The 10-minute production depicts a day in the life of Pierre, an ordinary guy in an unnamed Parisian suburb. Film director Eleonore Pourriat leads us through Pierre’s day, but there’s a twist. Going about his usual business, the realisation slowly creeps in that he isn’t just a house-husband, but that he’s living in a world where the stereotypical roles of men and women have been switched. In this new reverse-gender biased world, we watch our subject encounter prejudice and verbal abuse, struggle in a relationship in which he has little to no control, and become the victim of sexual assault.
But it is the ensuing victim blaming post Pierre’s assault that brings it all home.
“So often when women get assaulted, people say it’s their fault.
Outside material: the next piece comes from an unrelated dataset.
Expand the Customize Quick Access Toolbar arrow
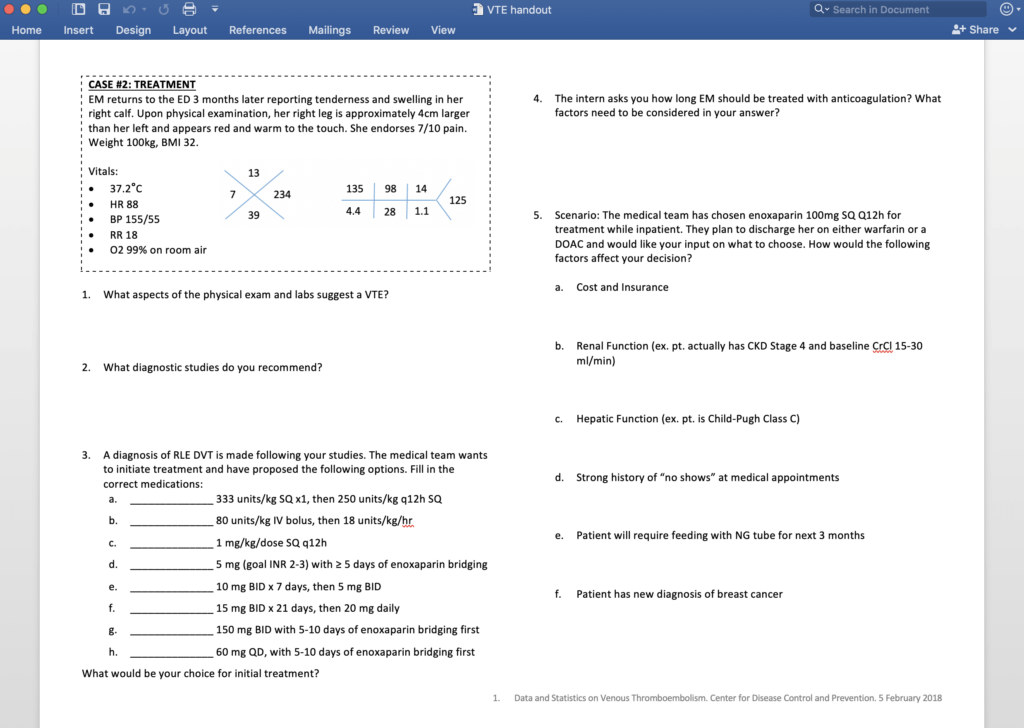1024x728 pixels. [x=215, y=9]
Even close people. That’s what I wanted to say with this character,” Porriat told reporters at the time of the film’s release in 2014.
“It came from a personal experience. I was a woman. I was 30 years old and my husband didn’t believe that I was – I was not assaulted, but I got remarked on in the street often. He said, ‘Wow. That’s incredible.’ His surprise was the beginning of the idea for me. Sometimes men – it’s not their fault – they don’t imagine that women are assaulted even with words every day, with small, slight words. They can’t imagine that because they are not confronted with that themselves,” she explained.
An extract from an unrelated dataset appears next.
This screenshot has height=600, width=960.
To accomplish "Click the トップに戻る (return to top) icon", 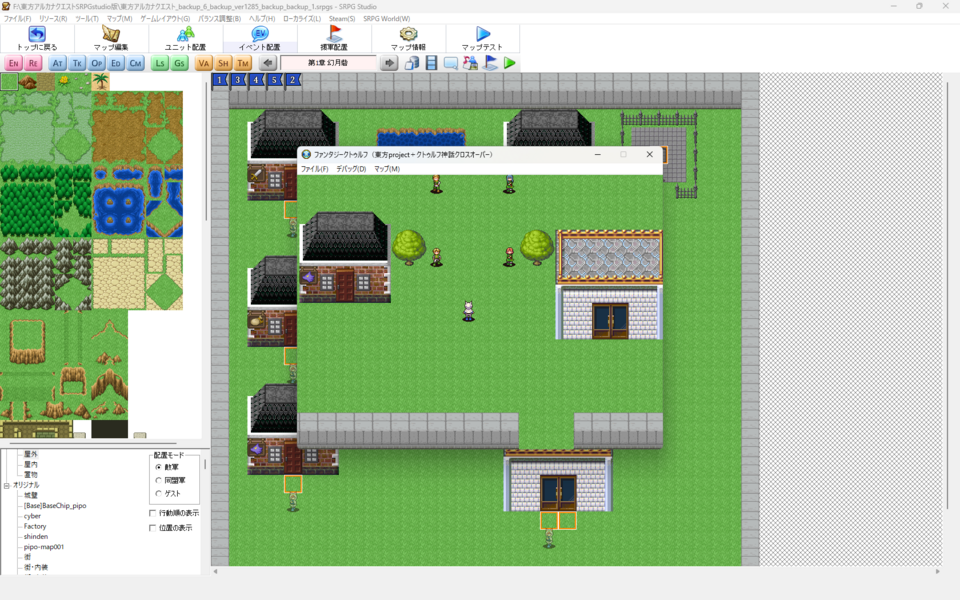I will tap(37, 35).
Even more chilling is Pierre’s wife’s reaction to his assault. Held up in work meetings she was unable to rush to his side until much later on that night. “I couldn’t get out of the meeting … But I think I really knocked ’em dead,” she remarks almost brutally to her clearly shaken assaulted husband.
‘I wanted it to be not so realistic but frightening,’ Pourriat said of the film.
While the film was made five years ago, and won an award at a film festival in Kiev – it made little impact in France at the time. But with nearly 13 million views to dat, the video has gone well and truly viral and Pourriat has been inundated with messages from impressed fans, grateful viewers and harsh critics. Many of the more aggressive messages have been deleted, except one:
“I kept one though because really, you can’t believe it. Someone said: ‘More patronising feminist bullshit. Keep whining, bitches!’ When I read that, I was more convinced than ever that I have to continue to make films,” Pourriat said.
In a world without equality, no one wins.